Perhaps you’re a first-time manager just stepping up to lead your first team. You need to quickly build a sense of group cohesion, and establish yourself as a capable, trustworthy leader. Stories are a great way to start. Try building trust with your team through sharing a relevant personal story that allows them to get to know you. Let yourself be appropriately vulnerable. People tend to empathize with the struggles of others; sharing the challenges you’ve had to overcome in the form of a story will help your team feel closer and more comfortable, improving overall cohesion.
A second benefit of stories is that they can help relieve stress, pain, and fear in tense moments. Let’s say your organization is going through a vital leadership transition; good storytelling can help stakeholders feel relaxed, connected, and more inclined to face down short-term pain for long-term gain
Perhaps, on the other hand, your team has just closed a quarter with record-breaking sales. You need a story that draws on that success and prepares everyone to work hard to surpass themselves in the future. Accessing your listener’s reward-centers with a dopamine-inducing, blood-pumping story is an excellent way to prime the pump and help your team resist the urge to rest on their laurels.
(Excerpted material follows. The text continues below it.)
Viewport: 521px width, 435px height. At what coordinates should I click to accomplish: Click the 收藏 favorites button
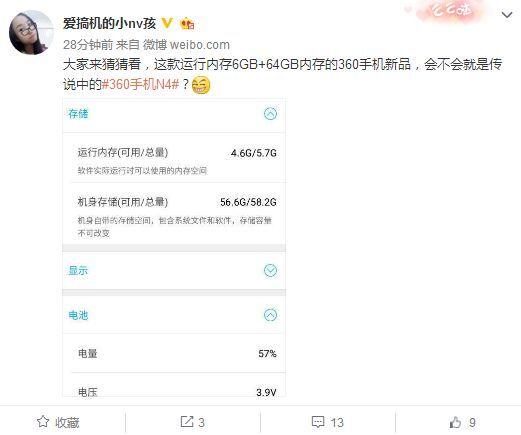[x=58, y=422]
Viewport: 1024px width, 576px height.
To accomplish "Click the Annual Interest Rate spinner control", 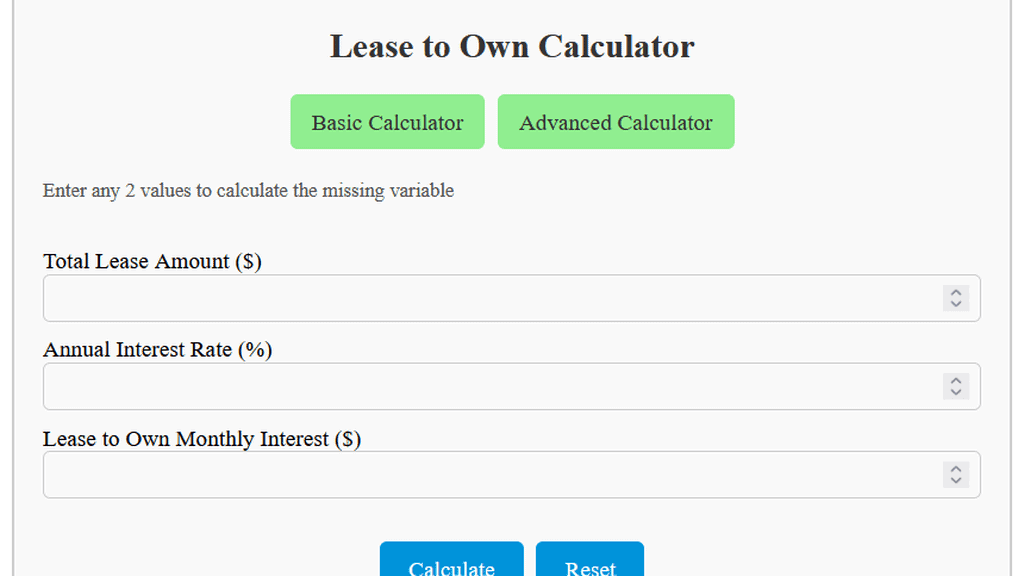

In the end, good organizational storytelling brings people together, helps them work harder, and creates more successful businesses. Now those are perks that are hard to pass up.
How Can You Employ Organizational Storytelling?
Applying organizational storytelling is ultimately about skill. Tony Robbins is one example. But another, somewhat more surprising storyteller is Bruce Springsteen. Nicknamed “The Boss,” Springsteen is a master at bringing people together. And he does it by giving people concrete, powerful stories they can relate to.
Think of Springsteen’s fanbase as an organization. As different as they may be, his fans are unified by the shared identity, values, and culture the stories in Springsteen’s songs have given them. When the Boss gets up to perform on stage, the audience comes together to chant every word. Springsteen’s personal, powerful stories of love, loss, and hardship draw people together and create a sense of community that the CEOs of many Fortune 500 companies would kill for.
Luckily, you don’t need Bruce Springsteen’s innate musical talent to become a great organizational storyteller. You just need the right tools to draw your audience in, build a sense of community, and communicate your main points. For example, next time you need to inform your employees of a company-wide change in policy, consider using a well-told anecdote to accompany and explain your memo. Or perhaps you’re a manager unveiling a new initiative to your team; why not build in a story to your announcement to help get them on board?
When it comes to deploying narrative within an organization, the possibilities are endless. The only prerequisites are skill, practice, and imagination.